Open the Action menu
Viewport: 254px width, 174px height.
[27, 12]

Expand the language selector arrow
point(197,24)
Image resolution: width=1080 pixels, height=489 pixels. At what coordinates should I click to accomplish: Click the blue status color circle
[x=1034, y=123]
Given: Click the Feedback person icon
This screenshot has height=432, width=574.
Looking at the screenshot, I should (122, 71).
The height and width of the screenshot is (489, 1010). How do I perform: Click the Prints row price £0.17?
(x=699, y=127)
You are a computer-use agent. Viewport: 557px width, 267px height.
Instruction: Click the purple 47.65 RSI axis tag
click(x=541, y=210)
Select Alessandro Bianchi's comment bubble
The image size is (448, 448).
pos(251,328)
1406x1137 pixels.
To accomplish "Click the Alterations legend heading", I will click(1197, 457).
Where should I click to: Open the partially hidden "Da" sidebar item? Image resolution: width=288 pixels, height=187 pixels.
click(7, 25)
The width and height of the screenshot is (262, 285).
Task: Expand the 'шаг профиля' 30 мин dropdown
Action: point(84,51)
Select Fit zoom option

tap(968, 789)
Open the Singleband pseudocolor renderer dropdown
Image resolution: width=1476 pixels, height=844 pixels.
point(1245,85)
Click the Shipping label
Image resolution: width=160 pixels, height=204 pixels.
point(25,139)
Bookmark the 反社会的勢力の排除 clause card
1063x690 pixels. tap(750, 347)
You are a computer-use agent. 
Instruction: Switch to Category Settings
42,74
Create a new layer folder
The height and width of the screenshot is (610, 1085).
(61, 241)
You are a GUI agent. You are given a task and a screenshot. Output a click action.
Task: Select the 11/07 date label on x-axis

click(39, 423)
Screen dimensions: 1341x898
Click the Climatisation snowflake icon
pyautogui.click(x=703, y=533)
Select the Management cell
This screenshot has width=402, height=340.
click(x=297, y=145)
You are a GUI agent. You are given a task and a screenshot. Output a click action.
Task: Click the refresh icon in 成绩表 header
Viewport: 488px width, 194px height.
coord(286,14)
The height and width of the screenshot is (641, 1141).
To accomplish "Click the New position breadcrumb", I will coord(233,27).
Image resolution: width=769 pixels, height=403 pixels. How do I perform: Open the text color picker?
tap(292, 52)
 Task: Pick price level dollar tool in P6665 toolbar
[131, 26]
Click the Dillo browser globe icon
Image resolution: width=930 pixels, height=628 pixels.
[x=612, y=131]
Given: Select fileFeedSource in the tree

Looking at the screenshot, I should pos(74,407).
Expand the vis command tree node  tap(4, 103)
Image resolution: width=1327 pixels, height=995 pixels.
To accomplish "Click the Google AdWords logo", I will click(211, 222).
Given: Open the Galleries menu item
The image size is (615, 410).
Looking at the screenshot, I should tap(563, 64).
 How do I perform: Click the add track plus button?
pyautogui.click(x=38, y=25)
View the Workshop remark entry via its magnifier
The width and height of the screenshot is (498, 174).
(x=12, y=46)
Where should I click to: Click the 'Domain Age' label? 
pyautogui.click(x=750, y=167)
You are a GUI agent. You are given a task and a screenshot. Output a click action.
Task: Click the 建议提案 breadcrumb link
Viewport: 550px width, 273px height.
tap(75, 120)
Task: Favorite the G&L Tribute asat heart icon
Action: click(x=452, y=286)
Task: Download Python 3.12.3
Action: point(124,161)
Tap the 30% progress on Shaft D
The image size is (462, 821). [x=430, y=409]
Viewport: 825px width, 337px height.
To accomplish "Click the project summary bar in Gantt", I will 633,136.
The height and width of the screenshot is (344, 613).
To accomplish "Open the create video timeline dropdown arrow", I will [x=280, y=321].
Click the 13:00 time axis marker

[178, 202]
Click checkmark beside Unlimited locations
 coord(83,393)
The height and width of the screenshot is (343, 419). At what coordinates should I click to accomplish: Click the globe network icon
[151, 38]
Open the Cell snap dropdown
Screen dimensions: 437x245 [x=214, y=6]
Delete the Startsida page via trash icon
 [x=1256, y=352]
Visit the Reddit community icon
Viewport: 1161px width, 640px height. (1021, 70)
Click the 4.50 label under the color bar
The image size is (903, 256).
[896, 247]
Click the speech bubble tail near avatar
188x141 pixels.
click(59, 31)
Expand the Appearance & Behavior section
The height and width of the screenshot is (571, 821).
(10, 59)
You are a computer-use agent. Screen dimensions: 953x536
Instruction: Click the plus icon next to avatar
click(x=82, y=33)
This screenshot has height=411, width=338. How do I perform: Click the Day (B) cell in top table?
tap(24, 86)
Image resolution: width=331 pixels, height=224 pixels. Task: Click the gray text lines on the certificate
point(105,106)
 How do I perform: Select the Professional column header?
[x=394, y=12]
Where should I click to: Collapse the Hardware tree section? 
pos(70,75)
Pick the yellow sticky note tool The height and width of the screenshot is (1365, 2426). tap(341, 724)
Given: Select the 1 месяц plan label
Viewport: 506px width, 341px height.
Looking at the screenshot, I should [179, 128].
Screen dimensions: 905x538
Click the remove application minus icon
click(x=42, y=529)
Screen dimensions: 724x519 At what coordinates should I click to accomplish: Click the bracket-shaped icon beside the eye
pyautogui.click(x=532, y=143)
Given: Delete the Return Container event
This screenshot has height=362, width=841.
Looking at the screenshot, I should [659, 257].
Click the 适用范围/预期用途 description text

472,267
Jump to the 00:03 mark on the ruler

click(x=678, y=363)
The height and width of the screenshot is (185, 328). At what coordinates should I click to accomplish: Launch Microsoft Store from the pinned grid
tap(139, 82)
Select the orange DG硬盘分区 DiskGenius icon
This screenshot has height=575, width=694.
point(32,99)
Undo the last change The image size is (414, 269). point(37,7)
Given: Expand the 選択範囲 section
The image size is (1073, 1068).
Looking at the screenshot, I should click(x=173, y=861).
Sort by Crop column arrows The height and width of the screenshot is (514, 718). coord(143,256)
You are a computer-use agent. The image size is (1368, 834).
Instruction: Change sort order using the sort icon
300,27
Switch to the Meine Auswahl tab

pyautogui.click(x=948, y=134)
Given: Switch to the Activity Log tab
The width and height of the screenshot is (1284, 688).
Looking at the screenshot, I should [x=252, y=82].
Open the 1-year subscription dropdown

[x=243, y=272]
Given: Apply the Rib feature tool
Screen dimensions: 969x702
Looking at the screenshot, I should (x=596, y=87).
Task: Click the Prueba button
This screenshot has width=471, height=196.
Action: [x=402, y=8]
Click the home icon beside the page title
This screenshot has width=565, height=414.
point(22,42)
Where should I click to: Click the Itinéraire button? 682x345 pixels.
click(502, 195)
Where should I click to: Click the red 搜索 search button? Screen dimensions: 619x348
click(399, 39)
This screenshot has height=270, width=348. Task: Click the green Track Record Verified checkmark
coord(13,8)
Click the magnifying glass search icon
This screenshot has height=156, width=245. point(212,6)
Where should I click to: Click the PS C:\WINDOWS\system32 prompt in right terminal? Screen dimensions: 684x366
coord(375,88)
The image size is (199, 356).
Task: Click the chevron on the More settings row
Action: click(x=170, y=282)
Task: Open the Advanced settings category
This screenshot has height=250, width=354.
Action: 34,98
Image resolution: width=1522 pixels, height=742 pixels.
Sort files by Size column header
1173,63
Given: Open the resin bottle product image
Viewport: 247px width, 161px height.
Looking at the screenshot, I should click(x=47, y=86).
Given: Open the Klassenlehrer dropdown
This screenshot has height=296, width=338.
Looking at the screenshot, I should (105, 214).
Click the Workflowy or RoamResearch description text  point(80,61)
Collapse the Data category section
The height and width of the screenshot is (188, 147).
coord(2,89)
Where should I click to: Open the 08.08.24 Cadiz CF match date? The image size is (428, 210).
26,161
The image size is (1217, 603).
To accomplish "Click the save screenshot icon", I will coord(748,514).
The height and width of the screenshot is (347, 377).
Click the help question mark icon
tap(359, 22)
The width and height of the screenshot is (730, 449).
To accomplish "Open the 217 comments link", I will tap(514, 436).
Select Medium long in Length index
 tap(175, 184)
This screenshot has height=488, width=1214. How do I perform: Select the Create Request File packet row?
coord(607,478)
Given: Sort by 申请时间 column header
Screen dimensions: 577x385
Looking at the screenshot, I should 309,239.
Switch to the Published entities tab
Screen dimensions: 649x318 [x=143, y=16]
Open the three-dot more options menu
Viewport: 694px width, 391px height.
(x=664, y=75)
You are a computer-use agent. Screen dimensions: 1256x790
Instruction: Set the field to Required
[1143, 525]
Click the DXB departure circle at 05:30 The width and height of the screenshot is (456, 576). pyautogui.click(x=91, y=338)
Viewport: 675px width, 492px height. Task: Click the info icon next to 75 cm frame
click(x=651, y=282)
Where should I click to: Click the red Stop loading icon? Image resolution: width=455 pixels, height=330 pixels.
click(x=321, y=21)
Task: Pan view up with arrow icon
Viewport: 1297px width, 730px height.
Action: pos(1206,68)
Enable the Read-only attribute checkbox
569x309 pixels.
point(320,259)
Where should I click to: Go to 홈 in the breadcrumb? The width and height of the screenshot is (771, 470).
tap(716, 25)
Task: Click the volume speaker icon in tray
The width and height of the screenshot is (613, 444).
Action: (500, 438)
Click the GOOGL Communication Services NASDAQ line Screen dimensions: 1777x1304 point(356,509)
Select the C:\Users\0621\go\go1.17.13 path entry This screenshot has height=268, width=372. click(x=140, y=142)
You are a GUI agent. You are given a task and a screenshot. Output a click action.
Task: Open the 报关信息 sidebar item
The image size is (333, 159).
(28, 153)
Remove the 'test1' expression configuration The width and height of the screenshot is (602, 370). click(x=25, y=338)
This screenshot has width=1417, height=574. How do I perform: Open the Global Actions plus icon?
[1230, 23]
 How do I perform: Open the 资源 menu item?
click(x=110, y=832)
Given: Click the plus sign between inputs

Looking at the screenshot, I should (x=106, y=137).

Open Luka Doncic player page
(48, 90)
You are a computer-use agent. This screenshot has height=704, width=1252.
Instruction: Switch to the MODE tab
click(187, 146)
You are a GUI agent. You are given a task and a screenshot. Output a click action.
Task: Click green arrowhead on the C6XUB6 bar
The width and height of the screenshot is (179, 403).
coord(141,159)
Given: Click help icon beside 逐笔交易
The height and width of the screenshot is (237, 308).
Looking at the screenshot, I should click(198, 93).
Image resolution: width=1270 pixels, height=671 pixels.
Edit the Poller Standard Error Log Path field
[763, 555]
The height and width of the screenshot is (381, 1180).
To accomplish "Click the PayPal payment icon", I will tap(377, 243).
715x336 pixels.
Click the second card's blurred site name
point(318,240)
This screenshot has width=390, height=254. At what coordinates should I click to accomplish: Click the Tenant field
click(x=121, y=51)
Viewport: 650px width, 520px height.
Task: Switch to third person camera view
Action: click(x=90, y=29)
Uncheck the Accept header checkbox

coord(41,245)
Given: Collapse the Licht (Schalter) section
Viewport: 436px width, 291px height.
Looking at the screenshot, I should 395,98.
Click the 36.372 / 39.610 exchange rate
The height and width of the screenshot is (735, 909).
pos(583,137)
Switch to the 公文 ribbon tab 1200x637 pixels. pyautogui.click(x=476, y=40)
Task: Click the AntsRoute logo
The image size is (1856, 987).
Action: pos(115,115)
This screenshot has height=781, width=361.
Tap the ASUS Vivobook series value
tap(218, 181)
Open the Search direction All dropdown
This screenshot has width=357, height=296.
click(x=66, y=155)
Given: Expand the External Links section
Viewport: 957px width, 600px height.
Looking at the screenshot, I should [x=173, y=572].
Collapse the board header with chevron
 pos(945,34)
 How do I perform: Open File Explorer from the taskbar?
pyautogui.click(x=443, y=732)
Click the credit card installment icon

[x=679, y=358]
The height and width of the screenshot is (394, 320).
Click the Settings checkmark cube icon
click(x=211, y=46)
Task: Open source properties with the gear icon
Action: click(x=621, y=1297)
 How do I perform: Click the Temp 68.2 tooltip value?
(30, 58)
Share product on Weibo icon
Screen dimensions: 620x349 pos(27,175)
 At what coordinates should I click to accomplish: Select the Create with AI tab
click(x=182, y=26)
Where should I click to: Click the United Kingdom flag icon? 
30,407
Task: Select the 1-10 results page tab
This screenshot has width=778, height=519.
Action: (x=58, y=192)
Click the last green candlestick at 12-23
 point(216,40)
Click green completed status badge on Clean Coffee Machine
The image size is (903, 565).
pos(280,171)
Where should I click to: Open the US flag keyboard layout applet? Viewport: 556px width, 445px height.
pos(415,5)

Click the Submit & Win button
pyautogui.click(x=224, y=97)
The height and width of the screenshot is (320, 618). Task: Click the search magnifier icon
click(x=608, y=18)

→ **Written task**
Rewrite the material from the line containing "Share product on Weibo icon" through the end of the material, inclusive, changing every "icon" to "symbol" and leaving everything else unchanged.

→ **Solution to this task**
Share product on Weibo symbol
Screen dimensions: 620x349 pos(27,175)
 At what coordinates should I click to accomplish: Select the Create with AI tab
click(x=182, y=26)
Where should I click to: Click the United Kingdom flag symbol? 
30,407
Task: Select the 1-10 results page tab
This screenshot has width=778, height=519.
Action: (x=58, y=192)
Click the last green candlestick at 12-23
 point(216,40)
Click green completed status badge on Clean Coffee Machine
The image size is (903, 565).
pos(280,171)
Where should I click to: Open the US flag keyboard layout applet? Viewport: 556px width, 445px height.
pos(415,5)

Click the Submit & Win button
pyautogui.click(x=224, y=97)
The height and width of the screenshot is (320, 618). Task: Click the search magnifier symbol
click(x=608, y=18)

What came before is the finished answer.